A U.S.-based Ivorian-born university professor told VOA Ivory Coast President Laurent Gbagbo has forgotten a 2005 agreement when he argues the international community is interfering in the country’s internal affairs.

N’Dri Assie-Lumumba, professor at the African Studies and Research Center at Cornell University, said Mr. Gbagbo agreed that the United Nations would certify the results of last month’s disputed election.

“It was in 2005, in Pretoria, that it was decided that the United Nations would have a very specific role to play in the process of election. Five years later, the elections have taken place and the United Nations had been playing the role that the outgoing president himself had agreed upon. Therefore, the argument that the external powers, with Western states as leaders, are trying to destabilize Cote d’Ivoire to take away its autonomy are irrelevant,” she said.

Assie-Lumumba said she would be one of those who would resist any external interference because she said African countries should continue to work hard to remain relevant as contemporary modern states with the power to deal with their own affairs.

UN peacekeepers in Ivory Coast
UN peacekeepers in Ivory Coast

But, she said Mr. Gbagbo is using external interference as a pretext to continue to cling to power.

Three West African presidents met with Mr. Gbagbo Tuesday in Abidjan to demand that he accept the results of last month's elections and step down or face possible removal by West African military forces.

Assie-Lumumba said Mr. Gbagbo should heed the advice of the sub-region and step down, but she said, given Mr. Gbagbo’s nature, she doubts he will step down voluntarily.

“He should listen, but I doubt he would listen. He’s not that type of person. Also, at this point, his mental state is involved in another sphere, literally thinking of himself as the one who will carry the flag of autonomy or of independence of Africa, evoking all kinds of arguments that have no relevance whatsoever in the situation that has been presented to us – that an election had taken place and there had been a clear winner and that he (Gbagbo) has decided to ignore the voice of the people,” Assie-Lumumba said.

She said the cancellation of a Wednesday rally in Abidjan by the youth wing that supports Mr. Gbagbo could be a sign that those around Mr. Gbagbo may be trying to soften their position.

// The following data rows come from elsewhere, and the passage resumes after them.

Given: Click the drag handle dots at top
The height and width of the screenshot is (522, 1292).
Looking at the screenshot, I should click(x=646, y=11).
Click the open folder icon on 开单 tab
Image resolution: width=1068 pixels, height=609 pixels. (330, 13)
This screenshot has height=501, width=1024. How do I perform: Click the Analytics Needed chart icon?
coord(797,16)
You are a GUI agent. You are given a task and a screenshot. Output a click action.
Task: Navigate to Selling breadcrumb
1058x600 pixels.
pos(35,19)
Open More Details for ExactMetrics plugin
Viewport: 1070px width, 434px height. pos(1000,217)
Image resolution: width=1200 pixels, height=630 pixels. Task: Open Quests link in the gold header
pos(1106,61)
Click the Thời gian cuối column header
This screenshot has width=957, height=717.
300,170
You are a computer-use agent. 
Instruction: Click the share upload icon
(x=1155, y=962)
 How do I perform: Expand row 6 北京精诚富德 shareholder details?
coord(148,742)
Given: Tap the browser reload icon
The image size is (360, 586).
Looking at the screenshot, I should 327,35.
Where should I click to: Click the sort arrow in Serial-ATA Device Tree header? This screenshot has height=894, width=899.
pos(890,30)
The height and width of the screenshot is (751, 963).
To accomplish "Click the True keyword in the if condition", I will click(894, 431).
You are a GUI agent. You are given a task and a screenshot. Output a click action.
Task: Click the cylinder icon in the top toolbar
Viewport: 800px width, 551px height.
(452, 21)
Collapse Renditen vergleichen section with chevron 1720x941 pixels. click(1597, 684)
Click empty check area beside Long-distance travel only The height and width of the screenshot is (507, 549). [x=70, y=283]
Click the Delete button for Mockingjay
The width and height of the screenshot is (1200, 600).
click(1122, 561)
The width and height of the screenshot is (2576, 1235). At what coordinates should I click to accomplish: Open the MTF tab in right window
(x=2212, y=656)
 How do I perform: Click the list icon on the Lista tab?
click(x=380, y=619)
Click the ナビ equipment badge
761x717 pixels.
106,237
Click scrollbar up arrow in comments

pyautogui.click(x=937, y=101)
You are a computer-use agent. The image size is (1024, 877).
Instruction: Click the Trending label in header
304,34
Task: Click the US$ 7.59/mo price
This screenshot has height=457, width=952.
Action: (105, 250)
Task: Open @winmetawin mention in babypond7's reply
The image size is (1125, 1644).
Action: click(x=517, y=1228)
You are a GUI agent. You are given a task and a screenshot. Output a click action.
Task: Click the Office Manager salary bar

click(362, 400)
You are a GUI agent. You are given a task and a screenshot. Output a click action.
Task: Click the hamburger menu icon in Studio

“There are also many people around him who have an interest in seeing him stay in power. At the same time, at this point, some of them are trying to look at the big picture and to see their own interest. The sanctions will not affect Mr. Gbagbo alone. Many of the people who are supporting him will be affected by the sanctions,” Assie-Lumumba said.

She said, even though it seems the only language that Mr. Gbagbo understands is the use of force, West African leaders should not have threatened force. Instead, Assie-Lumumba said, sanctions are more powerful than violence.